Still kind of sick about this one. Writing it down because maybe someone else is doing the same thing without knowing.
Quick context — I run a small trading bot, about 50 paying users on it. Bybit, mostly futures. The bot has a reconciliation routine that runs every few seconds: pulls the current open positions from the exchange, compares to what it thinks is open locally, and if something's missing on the exchange side it assumes the position got closed (manually by user, by liquidation, whatever) and cleans up the orphaned SL and TP orders for that symbol. Pretty standard hygiene stuff. You don't want stale stops sitting there forever.
Here's what I didn't know. Bybit's bulk positions endpoint sometimes — maybe 1-2% of the time — returns an incomplete list. Not an error. Not empty. Just fewer positions than you actually have open. No flag, no warning, just less data than reality.
So the bot would look at the response, not see position X, conclude X must have been closed, and helpfully cancel the stop-loss on X. Which was still open. Still leveraged. Still very much exposed.
Six months. In production. On real money.
I didn't catch it from logs. I didn't catch it from monitoring. I caught it because one user dropped a casual line in chat — "hey my AAVE trade closed in profit but I had to do it manually, the TP didn't fire". I went and pulled the logs for her account. The TP had been placed at entry, looked correct. Then 12 minutes later my own reconciliation routine had cancelled it. The position was open the whole time. She ended up okay because price moved her way and she was watching, but if it had moved the other way she'd have been holding a leveraged position with no stop.

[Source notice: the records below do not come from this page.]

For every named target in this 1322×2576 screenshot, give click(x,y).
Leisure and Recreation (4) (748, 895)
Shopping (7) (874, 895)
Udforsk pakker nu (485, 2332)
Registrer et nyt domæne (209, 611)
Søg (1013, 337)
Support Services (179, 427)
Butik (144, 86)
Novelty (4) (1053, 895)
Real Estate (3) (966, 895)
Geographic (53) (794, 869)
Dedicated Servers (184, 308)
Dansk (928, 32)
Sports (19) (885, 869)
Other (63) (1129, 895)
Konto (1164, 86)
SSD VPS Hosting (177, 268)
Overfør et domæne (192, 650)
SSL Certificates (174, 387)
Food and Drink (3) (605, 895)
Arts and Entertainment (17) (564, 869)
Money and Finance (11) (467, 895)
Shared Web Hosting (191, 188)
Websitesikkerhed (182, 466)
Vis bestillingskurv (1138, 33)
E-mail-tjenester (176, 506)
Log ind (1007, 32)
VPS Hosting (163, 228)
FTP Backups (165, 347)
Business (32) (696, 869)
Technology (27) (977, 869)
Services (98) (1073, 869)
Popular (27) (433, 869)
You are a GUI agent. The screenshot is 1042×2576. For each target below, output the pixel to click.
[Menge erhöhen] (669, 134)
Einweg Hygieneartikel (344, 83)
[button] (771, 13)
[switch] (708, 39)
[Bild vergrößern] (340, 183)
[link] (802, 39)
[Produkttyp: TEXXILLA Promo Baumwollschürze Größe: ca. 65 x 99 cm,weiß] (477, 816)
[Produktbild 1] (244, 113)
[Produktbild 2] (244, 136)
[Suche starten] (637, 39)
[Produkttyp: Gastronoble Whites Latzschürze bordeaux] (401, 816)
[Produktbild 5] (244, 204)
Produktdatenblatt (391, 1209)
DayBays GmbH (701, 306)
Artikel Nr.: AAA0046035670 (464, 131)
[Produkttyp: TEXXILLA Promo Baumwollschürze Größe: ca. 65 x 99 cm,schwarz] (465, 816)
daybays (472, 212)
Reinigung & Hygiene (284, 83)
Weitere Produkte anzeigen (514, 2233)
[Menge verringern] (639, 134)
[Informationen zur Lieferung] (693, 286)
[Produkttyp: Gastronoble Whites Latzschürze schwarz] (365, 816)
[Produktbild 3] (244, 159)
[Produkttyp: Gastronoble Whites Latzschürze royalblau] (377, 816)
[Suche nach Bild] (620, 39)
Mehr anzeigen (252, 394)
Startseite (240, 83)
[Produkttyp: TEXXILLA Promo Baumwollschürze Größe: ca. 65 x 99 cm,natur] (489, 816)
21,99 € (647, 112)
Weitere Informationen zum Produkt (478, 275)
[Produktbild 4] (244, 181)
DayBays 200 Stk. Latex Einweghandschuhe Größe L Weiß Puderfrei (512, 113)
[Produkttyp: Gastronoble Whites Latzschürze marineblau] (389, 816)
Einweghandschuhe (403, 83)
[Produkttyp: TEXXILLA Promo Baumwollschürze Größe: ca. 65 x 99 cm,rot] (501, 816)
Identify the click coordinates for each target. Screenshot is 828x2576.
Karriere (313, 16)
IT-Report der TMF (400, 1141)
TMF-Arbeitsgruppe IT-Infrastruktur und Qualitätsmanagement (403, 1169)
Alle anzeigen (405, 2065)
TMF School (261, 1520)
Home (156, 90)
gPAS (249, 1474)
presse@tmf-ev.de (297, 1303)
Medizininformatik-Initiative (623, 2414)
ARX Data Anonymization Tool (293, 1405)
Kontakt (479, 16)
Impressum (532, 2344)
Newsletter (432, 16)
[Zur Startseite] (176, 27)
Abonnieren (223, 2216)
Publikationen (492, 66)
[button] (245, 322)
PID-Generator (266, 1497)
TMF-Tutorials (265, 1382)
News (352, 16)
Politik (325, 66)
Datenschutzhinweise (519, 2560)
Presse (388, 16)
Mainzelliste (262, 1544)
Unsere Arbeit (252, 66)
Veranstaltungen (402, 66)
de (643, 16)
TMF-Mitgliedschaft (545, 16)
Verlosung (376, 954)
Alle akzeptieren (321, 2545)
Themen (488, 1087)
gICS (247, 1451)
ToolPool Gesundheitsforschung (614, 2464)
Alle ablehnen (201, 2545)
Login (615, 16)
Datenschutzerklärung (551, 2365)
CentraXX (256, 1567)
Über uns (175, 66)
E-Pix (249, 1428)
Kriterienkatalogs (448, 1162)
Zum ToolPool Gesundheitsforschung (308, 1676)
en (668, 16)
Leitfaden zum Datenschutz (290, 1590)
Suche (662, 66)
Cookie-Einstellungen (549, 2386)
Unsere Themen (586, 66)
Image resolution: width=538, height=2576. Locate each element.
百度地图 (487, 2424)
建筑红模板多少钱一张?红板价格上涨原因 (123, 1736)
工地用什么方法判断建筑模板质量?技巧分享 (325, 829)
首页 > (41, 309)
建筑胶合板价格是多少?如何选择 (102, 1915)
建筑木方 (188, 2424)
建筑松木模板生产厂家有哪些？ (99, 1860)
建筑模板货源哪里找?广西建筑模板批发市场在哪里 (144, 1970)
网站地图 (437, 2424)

Started checking other users. Same story. Different symbols, different days, different amounts of damage. Some people had probably been losing money for months and just assumed they'd set something up wrong.
What really gets me is why it took me so long to find. Three things, all my fault.
The bug was rare enough that most users never hit it badly. The ones who did mostly blamed themselves — "I probably didn't enable SL properly", "maybe I configured something wrong". Nobody assumes the bot is actively cancelling their stops behind their back. And the worst part — my own logging was deceiving me. The reconciliation logged "cleaning up orphaned orders for closed position X" every time it fired. When I scanned logs I read that as "good, cleanup is working." It was confirming the bug to itself in language that sounded like success.
That last one I'm going to think about for a while. You can stare at a log line every day for half a year and never see it because it sounds correct.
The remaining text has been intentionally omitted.